Ojciec cały czas patrzył w sufit. Bardzo go to bolało. Znów sprawiałam mu ból. Ale musiał wiedzieć. Nigdy więcej tajemnic.

Aragorn, gdy rozpoczęło się przesłuchanie, machnął ręką, bym nie przerywała, wstał do okna i zapalił fajkę. Jego mina nie drgnęła, gdy opisywałam kolejne tortury. Tylko gdy doszłam do momentu, kiedy Mój Pan zdradził mi moje pochodzenie, zapytał lorda Elronda, czy to prawda, a ten milcząco potwierdził. Przez myśl przemknęło mi, że może dlatego zawsze byliśmy sobie tak bliscy. W obojgu płynęła krew ludzi.

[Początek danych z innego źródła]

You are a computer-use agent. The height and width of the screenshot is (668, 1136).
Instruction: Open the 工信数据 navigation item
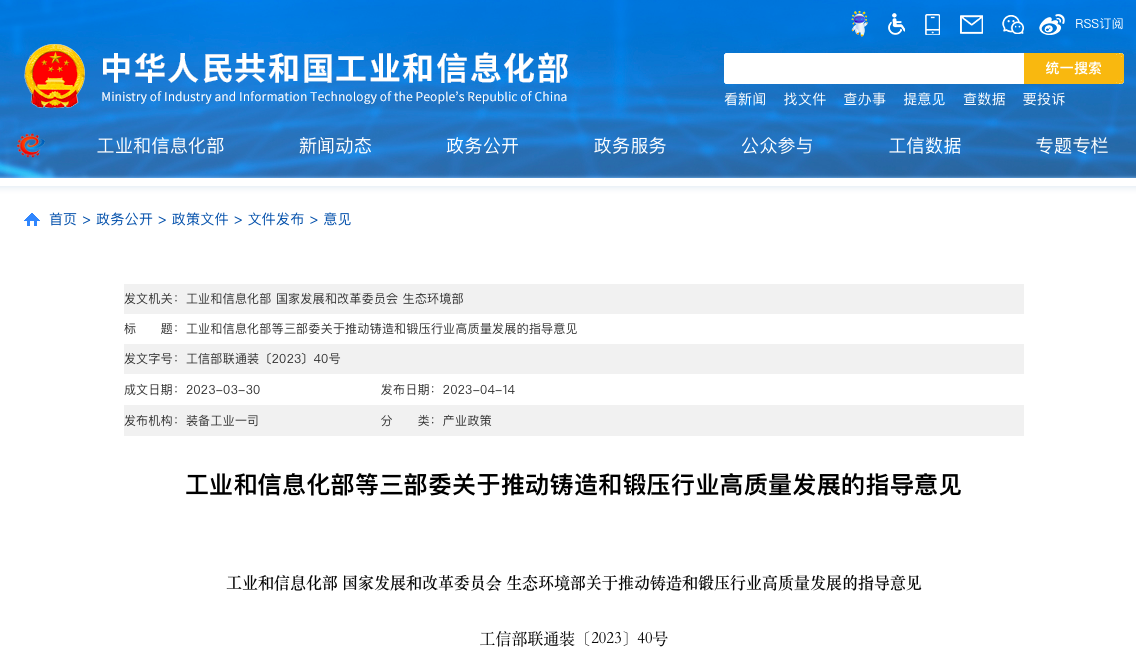(x=925, y=146)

Natomiast gdy doszłam do sceny palenia, gdy już mi było wszystko jedno, Legolas niekontrolowanie drgnął i złapał mnie za rękę. Łzy rozmazały mi obraz mojej lewej dłoni z siwymi pręgami nakrytej jego białą ręką.

W końcu przebrnęłam przez tą historię. Historię. Straszną, niczym z koszmaru, z obecnej perspektywy wręcz nierealną, ale prawdziwą. Moją. Przez wielkie H.

- I nie pamiętam, kiedy przeniesiono mnie z namiotu do tej sali. Reszta chyba znacie. D... dziękuję, że wysłuchaliście mnie. I jeszcze jeden komunikat.